Voraussetzung ist aber, dass § 35 Abs. 7a GewO anwendbar ist. Die Anwendbarkeit des § 35 Abs. 7a GewO könnte ausgeschlossen sein, wenn ein Fall des § 35 Abs. 8 GewO vorliegt. Nach § 35 Abs. 8 S. 1 GewO sind § 35 Abs. 1–7a GewO nicht anwendbar, soweit für einzelne Gewerbe besondere Untersagungs- oder Betriebsschließungsvorschriften bestehen, die auf die Unzuverlässigkeit des Gewerbetreibenden abstellen, oder eine für das Gewerbe erteilte Zulassung wegen Unzuverlässigkeit des Gewerbetreibenden zurückgenommen oder widerrufen werden kann. Die zweite Variante scheidet aus. Zwar kann eine Erlaubnis für das Bewachungsgewerbe nach §§ 48, 49 VwVfG aufgehoben werden, wenn der Gewerbetreibende iSv § 34a Abs. 1 S. 3 Nr. 1 GewO unzuverlässig (geworden) ist; allerdings besitzt die MS Ltd. keine Erlaubnis, die aufgehoben werden könnte.

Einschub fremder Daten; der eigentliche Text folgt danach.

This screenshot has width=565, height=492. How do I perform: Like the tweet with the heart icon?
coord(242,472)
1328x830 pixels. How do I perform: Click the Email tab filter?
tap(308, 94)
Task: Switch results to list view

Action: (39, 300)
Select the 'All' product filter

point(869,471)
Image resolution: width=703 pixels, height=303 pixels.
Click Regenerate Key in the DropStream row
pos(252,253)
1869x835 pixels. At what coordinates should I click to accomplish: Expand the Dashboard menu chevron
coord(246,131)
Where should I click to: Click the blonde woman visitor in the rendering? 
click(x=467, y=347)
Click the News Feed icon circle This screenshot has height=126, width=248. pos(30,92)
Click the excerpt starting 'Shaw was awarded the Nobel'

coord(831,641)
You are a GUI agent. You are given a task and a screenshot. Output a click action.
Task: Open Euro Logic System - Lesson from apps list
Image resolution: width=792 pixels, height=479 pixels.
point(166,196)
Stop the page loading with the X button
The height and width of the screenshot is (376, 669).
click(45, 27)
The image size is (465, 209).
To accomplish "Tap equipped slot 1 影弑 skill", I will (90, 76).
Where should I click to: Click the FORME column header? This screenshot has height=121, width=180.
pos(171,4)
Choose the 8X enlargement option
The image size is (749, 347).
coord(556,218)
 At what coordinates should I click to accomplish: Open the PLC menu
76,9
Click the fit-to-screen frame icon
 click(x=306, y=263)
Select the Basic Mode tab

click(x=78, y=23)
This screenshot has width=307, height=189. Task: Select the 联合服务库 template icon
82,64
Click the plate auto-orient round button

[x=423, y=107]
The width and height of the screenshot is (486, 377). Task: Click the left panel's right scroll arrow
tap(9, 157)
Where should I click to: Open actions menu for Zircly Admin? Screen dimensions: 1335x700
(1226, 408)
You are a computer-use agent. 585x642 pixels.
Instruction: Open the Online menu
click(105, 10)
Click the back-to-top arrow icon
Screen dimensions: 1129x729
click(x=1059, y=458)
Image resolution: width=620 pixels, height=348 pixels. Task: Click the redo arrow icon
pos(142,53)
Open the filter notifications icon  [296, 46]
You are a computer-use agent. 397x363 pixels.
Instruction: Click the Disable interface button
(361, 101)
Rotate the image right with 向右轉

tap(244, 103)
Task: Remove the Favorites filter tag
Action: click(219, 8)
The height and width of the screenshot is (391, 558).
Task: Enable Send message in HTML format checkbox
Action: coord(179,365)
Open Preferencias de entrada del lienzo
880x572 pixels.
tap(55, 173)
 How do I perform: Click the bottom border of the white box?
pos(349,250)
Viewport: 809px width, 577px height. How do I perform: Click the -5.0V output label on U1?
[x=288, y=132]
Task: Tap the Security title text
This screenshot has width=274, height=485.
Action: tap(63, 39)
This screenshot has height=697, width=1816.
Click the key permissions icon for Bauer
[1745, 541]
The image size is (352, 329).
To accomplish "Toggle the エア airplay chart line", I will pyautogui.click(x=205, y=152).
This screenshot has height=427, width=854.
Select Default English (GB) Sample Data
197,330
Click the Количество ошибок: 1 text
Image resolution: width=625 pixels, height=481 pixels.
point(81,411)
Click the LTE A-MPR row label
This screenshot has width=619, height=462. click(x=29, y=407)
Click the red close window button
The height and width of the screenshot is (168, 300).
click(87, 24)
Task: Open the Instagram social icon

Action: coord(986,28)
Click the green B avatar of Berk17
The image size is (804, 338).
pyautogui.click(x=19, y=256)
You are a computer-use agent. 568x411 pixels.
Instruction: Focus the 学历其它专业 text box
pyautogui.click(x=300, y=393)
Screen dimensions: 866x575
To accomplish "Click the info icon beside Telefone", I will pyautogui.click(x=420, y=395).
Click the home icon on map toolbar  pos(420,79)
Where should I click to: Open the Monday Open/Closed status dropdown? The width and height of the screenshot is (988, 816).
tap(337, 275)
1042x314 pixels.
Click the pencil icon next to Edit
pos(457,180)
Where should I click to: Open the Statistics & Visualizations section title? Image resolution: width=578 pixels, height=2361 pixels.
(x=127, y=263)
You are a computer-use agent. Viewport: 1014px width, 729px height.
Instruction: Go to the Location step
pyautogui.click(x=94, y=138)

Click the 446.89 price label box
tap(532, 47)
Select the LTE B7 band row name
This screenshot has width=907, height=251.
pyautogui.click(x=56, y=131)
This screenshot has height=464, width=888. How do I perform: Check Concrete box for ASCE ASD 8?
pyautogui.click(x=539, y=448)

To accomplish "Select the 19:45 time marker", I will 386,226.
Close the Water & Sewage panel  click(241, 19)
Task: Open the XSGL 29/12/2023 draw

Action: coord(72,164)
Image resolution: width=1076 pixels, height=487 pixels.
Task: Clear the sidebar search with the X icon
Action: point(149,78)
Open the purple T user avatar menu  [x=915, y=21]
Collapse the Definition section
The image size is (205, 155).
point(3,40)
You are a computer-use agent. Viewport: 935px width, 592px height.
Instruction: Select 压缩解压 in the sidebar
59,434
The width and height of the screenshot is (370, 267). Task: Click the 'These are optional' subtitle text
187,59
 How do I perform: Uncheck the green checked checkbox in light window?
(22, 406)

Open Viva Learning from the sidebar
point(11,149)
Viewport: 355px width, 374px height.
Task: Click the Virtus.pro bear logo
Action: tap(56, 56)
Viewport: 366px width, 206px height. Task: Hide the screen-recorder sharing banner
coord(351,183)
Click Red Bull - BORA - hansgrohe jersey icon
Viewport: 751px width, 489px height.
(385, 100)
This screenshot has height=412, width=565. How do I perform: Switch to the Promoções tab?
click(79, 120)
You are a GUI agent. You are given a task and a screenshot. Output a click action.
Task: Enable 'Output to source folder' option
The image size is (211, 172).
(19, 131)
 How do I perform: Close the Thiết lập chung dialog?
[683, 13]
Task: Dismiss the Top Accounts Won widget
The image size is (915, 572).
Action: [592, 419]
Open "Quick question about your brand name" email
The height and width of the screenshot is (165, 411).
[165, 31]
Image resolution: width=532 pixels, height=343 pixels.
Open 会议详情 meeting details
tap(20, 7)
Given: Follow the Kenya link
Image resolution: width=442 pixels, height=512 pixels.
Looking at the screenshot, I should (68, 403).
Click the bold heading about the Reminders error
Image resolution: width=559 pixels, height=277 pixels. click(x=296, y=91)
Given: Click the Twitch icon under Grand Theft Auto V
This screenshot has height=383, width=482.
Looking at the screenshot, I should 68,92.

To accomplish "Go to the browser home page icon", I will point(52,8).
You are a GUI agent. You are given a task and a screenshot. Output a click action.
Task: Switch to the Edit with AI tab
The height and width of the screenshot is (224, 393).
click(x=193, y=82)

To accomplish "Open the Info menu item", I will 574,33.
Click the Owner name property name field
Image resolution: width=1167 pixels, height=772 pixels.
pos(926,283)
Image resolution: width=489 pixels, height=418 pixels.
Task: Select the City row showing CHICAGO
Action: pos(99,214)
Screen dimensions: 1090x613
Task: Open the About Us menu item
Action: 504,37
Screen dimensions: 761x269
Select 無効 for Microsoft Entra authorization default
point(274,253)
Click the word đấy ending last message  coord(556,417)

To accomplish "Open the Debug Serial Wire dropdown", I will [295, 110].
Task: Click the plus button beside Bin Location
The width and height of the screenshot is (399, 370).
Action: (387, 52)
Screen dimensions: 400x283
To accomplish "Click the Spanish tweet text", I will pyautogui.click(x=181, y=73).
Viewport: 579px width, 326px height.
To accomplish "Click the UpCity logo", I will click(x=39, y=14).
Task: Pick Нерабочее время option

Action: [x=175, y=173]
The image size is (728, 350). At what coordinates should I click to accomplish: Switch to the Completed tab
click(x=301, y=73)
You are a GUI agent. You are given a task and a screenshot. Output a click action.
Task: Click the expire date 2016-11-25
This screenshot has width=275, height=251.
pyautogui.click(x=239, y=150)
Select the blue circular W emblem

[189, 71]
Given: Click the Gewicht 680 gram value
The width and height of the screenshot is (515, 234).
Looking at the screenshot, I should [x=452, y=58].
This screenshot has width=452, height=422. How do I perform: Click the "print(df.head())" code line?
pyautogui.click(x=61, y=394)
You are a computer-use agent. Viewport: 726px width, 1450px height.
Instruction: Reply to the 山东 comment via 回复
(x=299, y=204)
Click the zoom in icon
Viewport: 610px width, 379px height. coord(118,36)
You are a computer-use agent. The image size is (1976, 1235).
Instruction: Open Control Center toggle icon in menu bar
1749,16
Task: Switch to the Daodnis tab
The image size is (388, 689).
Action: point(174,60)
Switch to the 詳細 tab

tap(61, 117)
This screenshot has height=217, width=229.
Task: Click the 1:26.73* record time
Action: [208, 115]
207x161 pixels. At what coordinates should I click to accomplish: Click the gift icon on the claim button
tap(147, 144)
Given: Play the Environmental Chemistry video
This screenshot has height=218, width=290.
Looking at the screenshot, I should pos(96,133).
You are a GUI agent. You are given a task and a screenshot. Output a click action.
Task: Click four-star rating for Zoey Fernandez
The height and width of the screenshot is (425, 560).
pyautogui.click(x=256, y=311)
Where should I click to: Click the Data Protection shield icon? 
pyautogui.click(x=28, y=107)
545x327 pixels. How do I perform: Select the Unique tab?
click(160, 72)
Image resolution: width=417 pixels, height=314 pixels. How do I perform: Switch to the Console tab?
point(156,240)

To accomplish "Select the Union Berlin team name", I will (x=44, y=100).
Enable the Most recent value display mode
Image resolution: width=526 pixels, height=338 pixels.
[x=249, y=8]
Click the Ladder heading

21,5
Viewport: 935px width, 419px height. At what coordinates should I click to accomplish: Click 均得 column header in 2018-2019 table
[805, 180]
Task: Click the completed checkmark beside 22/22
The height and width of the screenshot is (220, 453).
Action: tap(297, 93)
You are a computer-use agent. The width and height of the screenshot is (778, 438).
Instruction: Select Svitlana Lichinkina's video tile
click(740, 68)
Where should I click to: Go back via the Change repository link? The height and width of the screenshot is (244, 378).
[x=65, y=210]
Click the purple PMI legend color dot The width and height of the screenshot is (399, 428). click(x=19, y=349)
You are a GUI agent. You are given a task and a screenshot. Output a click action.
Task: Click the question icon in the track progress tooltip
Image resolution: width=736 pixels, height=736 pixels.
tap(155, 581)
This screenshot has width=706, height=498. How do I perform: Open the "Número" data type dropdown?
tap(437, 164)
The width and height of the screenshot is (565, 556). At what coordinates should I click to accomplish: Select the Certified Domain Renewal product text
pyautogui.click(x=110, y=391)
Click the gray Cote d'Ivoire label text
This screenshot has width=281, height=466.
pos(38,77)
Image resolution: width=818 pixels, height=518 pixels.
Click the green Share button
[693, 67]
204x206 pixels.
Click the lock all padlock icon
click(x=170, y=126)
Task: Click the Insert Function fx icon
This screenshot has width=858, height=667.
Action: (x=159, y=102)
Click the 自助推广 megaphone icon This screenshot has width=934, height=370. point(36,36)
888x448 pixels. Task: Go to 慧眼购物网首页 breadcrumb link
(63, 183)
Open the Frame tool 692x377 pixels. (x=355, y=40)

Fraglich ist, ob die Anwendbarkeit von § 35 GewO wegen der möglichen – und rechtmäßig erfolgten (siehe Teil I) – Fortsetzungsuntersagung nach § 15 Abs. 2 S. 1 GewO ausgeschlossen ist. Dies wäre dann zu bejahen, wenn § 15 Abs. 2 S. 1 GewO auf die Unzuverlässigkeit des Gewerbetreibenden abstellte. § 15 Abs. 2 S. 1 GewO soll hingegen allein das Fehlen einer erforderlichen Erlaubnis sanktionieren. § 35 GewO kann deshalb neben § 15 Abs. 2 S. 1 GewO zur Anwendung kommen[73]. Da gegen die MS Ltd. nach § 35 Abs. 1 GewO eingeschritten werden kann, gilt dies auch für ein Vorgehen gegenüber dem Betriebsleiter. Deshalb deckt § 35 Abs. 7a GewO auch ihm gegenüber eine erweiterte Untersagung für noch nicht ausgeübte erlaubnispflichtige Tätigkeiten[74].
Hinweise:
Gegen das nach dem Wortlaut von § 35 Abs. 8 GewO recht eindeutige Ergebnis werden sich vermutlich einige Bearbeiter/innen intuitiv sperren, weil in verkürzender und unzutreffender Wahrnehmung § 35 GewO allein als Eingriffsgrundlage für das erlaubnisfreie Gewerbe identifiziert wird. Gleichwohl wird nur ganz vereinzelt eine Sperrwirkung des § 15 Abs. 2 S. 1 GewO für die Anwendung von § 35 Abs. 1 GewO vertreten[75]. Diese Auffassung verkennt Sinn und Zweck der jeweiligen Regelungen: Während § 15 Abs. 2 S. 1 GewO nur die Untersagung des konkreten Betriebs zB durch Sperrung und Versiegelung der Räume ermöglicht, ist § 35 Abs. 1 GewO personenbezogen grundsätzlich auf die Ausübung des jeweiligen Gewerbes gerichtet, dessen Ausübung im gesamten Geltungsbereich der GewO gesperrt ist[76]. Hinzu kommt, dass nur die Einleitung eines Untersagungsverfahrens gegen die MS Ltd. als Gewerbetreibender die Voraussetzung dafür schafft, auch gegen Stellvertreter bzw. mit der Leitung des Betriebs beauftragte Personen nach § 35 Abs. 7a GewO vorzugehen – dazu sogleich unter C.I (Rn 147).